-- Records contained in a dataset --
◆ ◆ ◆ ◆ ◆ ◆ ◆
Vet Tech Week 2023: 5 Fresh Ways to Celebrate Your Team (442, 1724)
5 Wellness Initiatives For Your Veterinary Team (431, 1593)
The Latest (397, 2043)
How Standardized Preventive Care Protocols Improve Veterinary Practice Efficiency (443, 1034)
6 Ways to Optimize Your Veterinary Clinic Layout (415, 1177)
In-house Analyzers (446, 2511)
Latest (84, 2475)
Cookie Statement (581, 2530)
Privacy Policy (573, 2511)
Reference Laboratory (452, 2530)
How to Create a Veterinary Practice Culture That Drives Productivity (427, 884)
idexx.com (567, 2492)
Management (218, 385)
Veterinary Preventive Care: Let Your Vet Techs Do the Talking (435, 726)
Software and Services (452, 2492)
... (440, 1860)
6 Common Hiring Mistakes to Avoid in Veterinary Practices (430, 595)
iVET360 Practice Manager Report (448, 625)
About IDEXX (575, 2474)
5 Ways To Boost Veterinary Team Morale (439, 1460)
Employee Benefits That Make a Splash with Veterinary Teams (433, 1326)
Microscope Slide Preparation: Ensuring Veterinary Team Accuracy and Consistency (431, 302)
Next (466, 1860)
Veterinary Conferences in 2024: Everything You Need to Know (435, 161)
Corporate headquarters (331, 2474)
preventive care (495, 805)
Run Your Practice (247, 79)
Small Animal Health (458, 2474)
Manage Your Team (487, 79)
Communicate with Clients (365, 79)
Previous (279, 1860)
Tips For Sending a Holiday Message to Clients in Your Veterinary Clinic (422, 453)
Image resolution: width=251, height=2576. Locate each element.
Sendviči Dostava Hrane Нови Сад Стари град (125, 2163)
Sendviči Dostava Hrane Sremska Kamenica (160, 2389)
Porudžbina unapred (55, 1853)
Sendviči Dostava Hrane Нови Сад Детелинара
◆ ◆ ◆ ◆ ◆ ◆ ◆
Count the lines in the entries above that hold the string "Clients", and give that count without any other text.

2